Unit 2 - Practice Quiz

INT344 50 Questions
0 Correct 0 Wrong 50 Left
0/50

1 What is the fundamental representation of a word in a Vector Space Model (VSM)?

A. A vector of real numbers
B. A linked list
C. A scalar integer
D. A binary tree structure

2 Which of the following is a primary advantage of dense word vectors over one-hot encoding?

A. They capture semantic relationships
B. They are strictly binary
C. They use more memory
D. They are easier to calculate manually

3 In the context of the Continuous Bag-of-Words (CBOW) model, what is the input to the neural network?

A. A random noise vector
B. The entire document
C. The center word
D. The context words

4 How is 'cosine similarity' calculated between two word vectors, A and B?

A. Dot product of A and B divided by the product of their magnitudes
B. Sum of elements in A minus sum of elements in B
C. Euclidean distance between A and B
D. Cross product of A and B

5 If two word vectors have a cosine similarity of 1, what does this imply?
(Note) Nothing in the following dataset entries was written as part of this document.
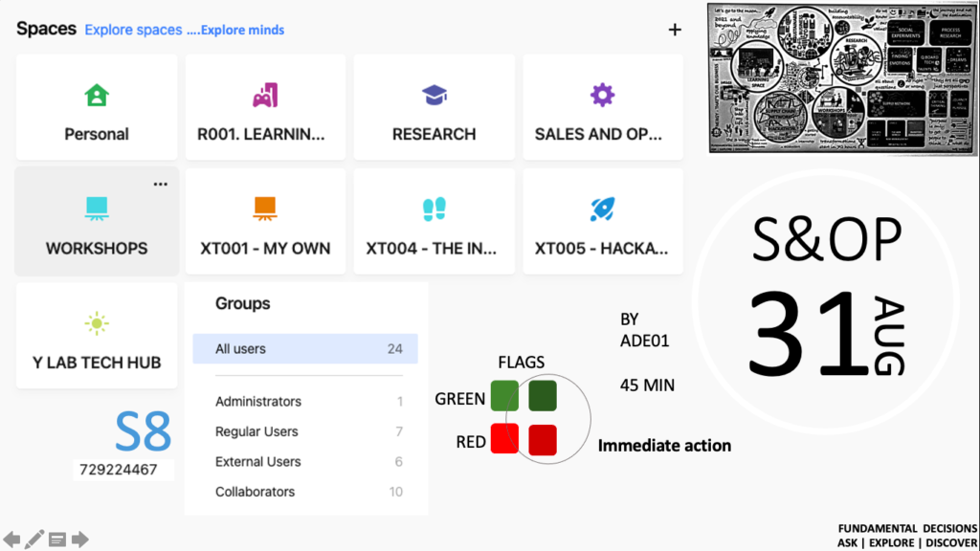980x551 pixels.
Task: Click the XT005 HACKA rocket icon
Action: [602, 209]
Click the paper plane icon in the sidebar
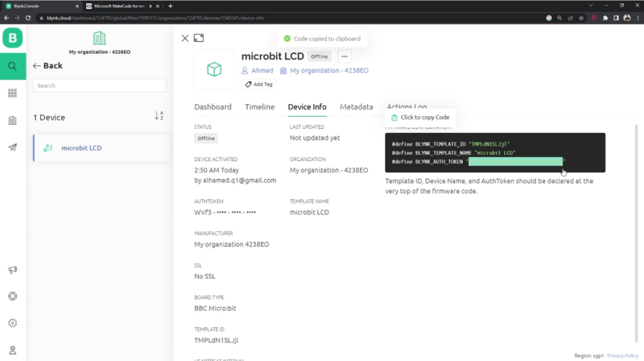This screenshot has width=644, height=361. click(13, 147)
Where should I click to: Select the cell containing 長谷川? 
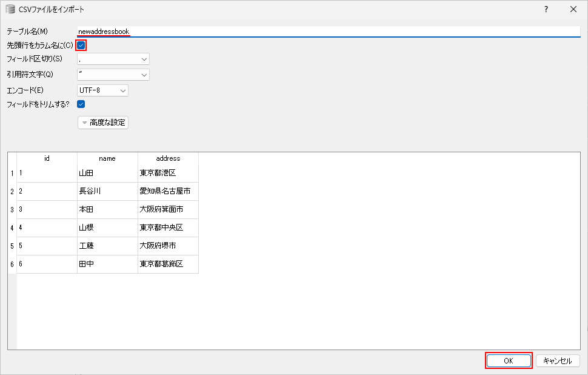tap(107, 191)
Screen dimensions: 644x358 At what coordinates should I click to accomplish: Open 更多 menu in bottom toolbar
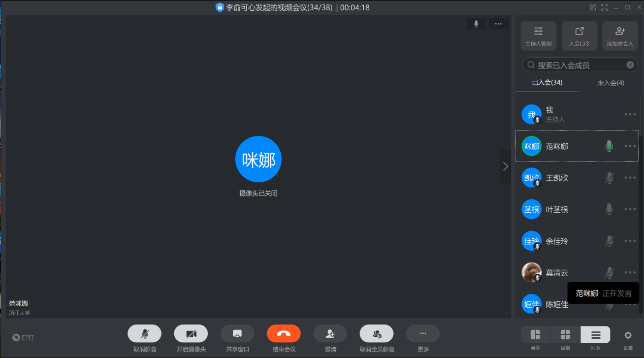423,334
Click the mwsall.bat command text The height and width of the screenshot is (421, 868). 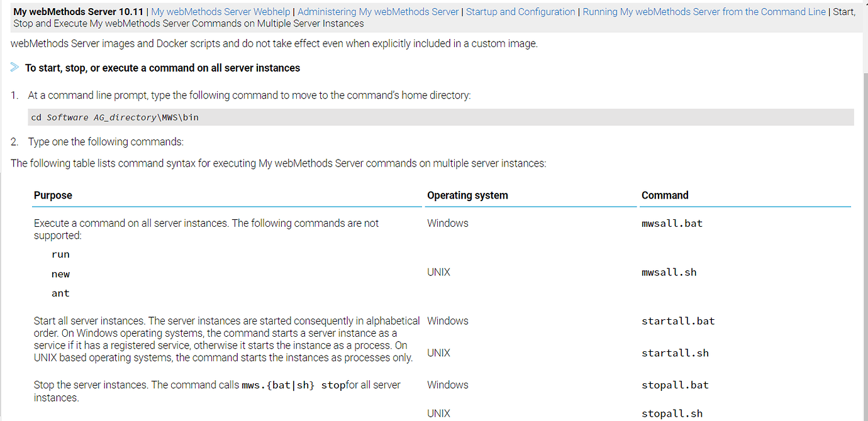tap(672, 223)
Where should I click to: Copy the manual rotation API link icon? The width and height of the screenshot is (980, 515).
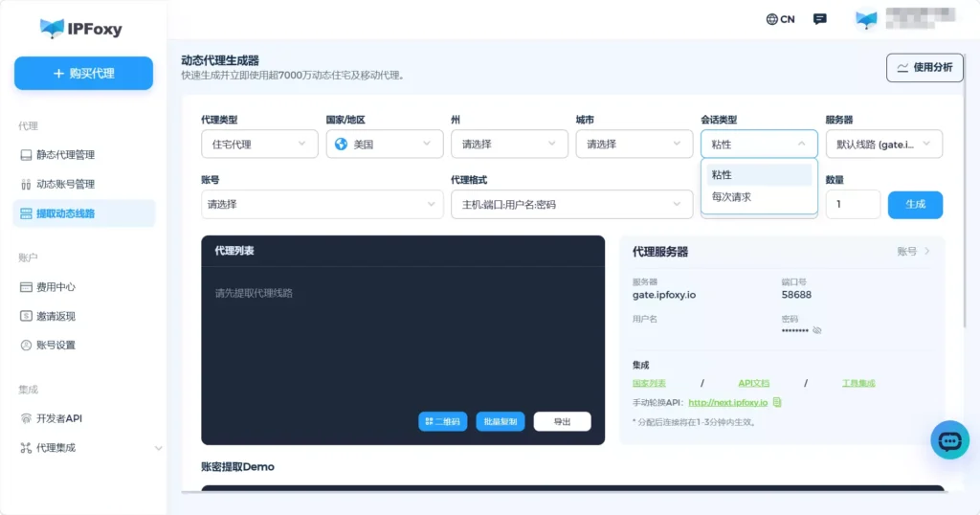point(777,403)
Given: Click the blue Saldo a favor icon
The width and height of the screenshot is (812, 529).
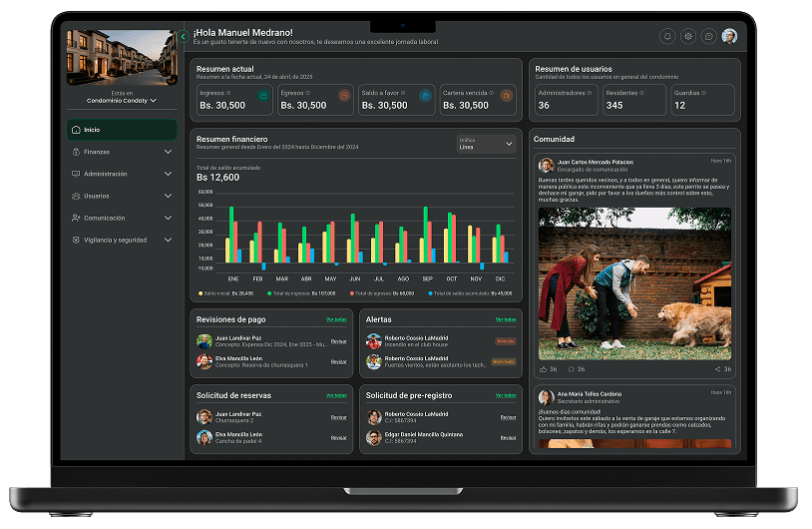Looking at the screenshot, I should [425, 96].
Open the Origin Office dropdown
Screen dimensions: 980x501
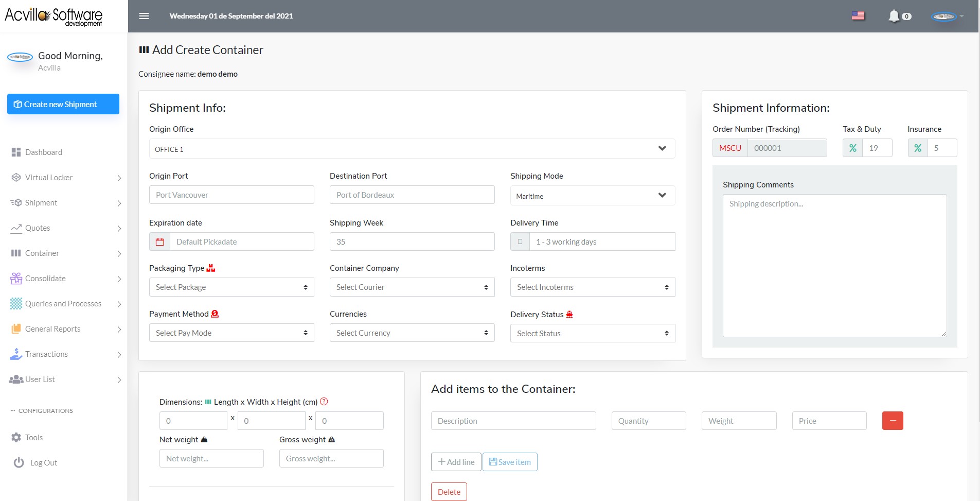point(412,149)
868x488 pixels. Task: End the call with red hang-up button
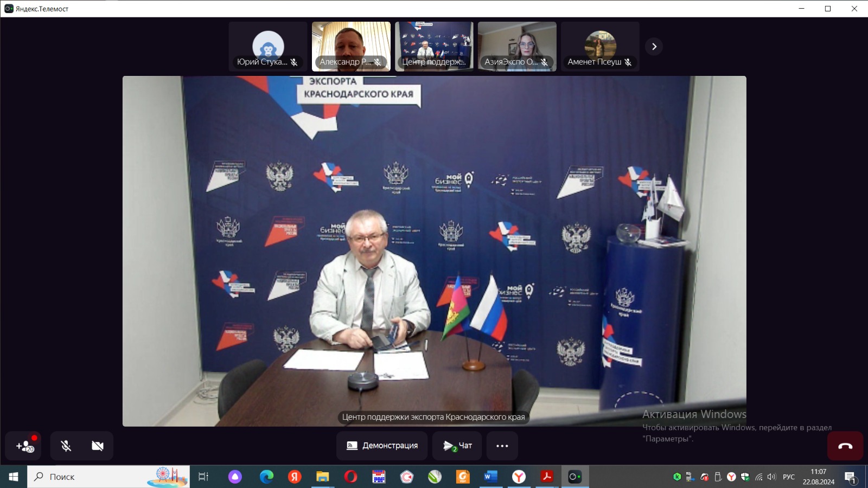pos(845,446)
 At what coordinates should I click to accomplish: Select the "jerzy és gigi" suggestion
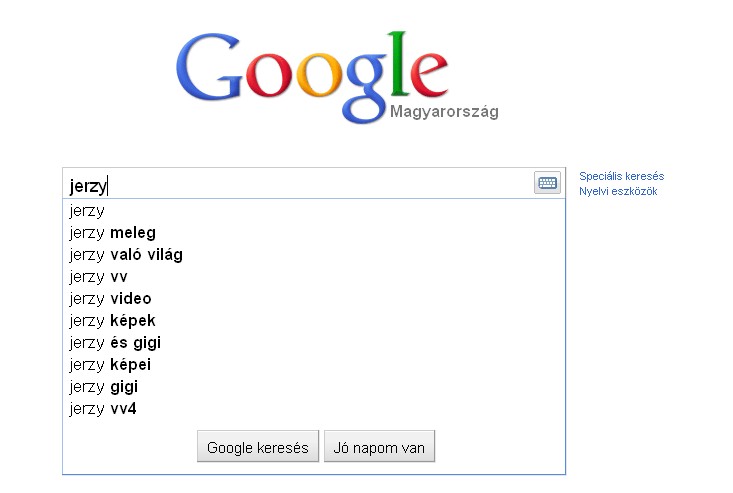(x=314, y=342)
A. The words are unrelated
B. The words represent opposite meanings
C. The vectors point in exactly the same direction
D. The vectors are orthogonal

6 Which architecture predicts the surrounding words given a center word?

A. Skip-gram
B. Continuous Bag-of-Words (CBOW)
C. Principal Component Analysis
D. Latent Dirichlet Allocation

7 What mathematical technique is commonly used to visualize high-dimensional word vectors in two dimensions?

A. Logistic Regression
B. Linear Regression
C. Fourier Transform
D. Principal Component Analysis (PCA)

8 In vector arithmetic for analogies, what result is expected for vector('King') - vector('Man') + vector('Woman')?

A. Monarch
B. Princess
C. Queen
D. Prince

9 What is the role of the 'window size' hyperparameter in CBOW?

A. It sets the learning rate
B. It determines the number of epochs
C. It defines how many neighbors to consider as context
D. It determines the number of dimensions in the vector

10 Why are vector space models useful for information retrieval/document search?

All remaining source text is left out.